| Written tasks |
[1] Rewrite the ornament party post starting at "I wanted a way" and ending at "tiredness and laziness.", replacing "hot chocolate" with "apple cider".
[2] Answer these questions about the ornament party post:
(a) On what principle did the writer start hosting the party?
(b) What did the writer put coffee in this morning?
(c) Whom did the writer invite to the party?

| Page |
Last night was my annual ornament party.
I started hosting this party on the principle of ⇢ Invite Her.
I wanted a way for people to eat and drink and talk without pressure and make friends and feel wanted during the holidays.
The holidays suck for a lot of people. It need not suck worse because we see all the fun things we can’t (or worse were not invited to) attend.
I’d have loved to have included a group photo, but we were having too much fun for anyone to remember to take it.
I’d have loved to include a picture of my entry way that had so many pairs of boots you couldn’t see the floor, but we were too busy drinking hot chocolate (& Bailey’s).
Alas, the only picture I have left that conveys how many people were in my house last night is a picture of EVERY SINGLE CUP I OWN dirty.
Every. Single. Cup.
I’m not joking when I tell you I put coffee in a measuring cup this morning because sheer tiredness and laziness.
And I’m not going to take that picture because I refuse to show you a picture of my kitchen that way…even though it’s mostly clean because one of the gals helped me scrub last night.
So instead I’ll just show you the food spread because it was freaking delicious and I poured my heart into that, just like my grandparents taught me.
I invited literally every female in Germany I know, and a handful of ones I didn’t.

| Data provided |
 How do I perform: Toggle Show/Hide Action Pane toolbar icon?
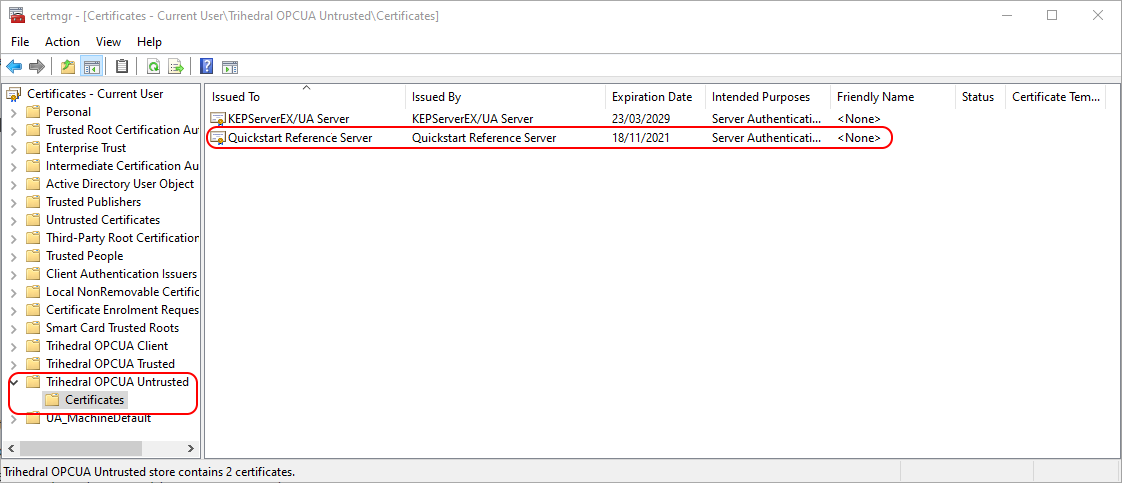(x=230, y=67)
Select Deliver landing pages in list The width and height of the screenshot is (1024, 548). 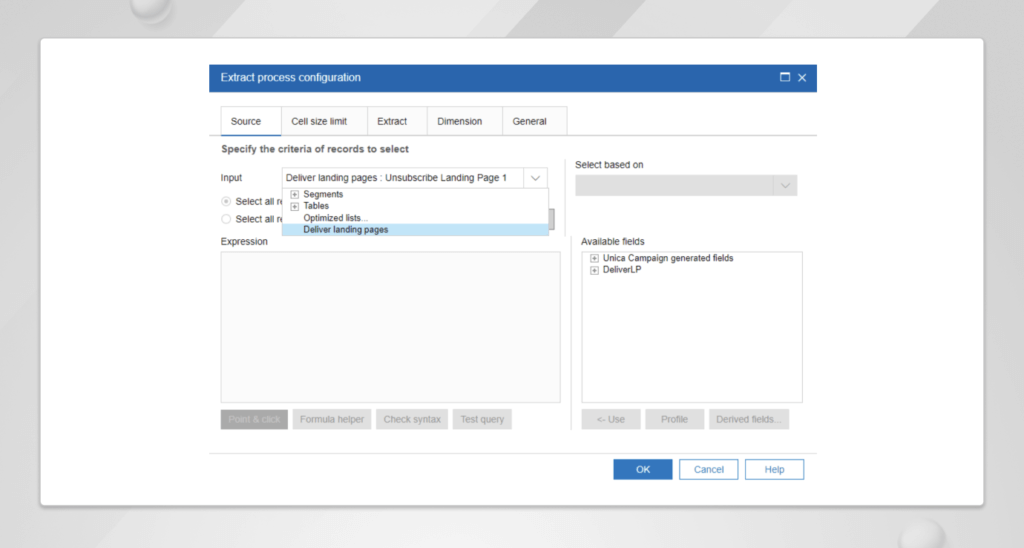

| Responses in order |
[1]
I wanted a way for people to eat and drink and talk without pressure and make friends and feel wanted during the holidays.
The holidays suck for a lot of people. It need not suck worse because we see all the fun things we can’t (or worse were not invited to) attend.
I’d have loved to have included a group photo, but we were having too much fun for anyone to remember to take it.
I’d have loved to include a picture of my entry way that had so many pairs of boots you couldn’t see the floor, but we were too busy drinking apple cider (& Bailey’s).
Alas, the only picture I have left that conveys how many people were in my house last night is a picture of EVERY SINGLE CUP I OWN dirty.
Every. Single. Cup.
I’m not joking when I tell you I put coffee in a measuring cup this morning because sheer tiredness and laziness.

[2]
(a) The principle of Invite Her.
(b) A measuring cup.
(c) Every female the writer knows in Germany, plus a handful the writer didn't know.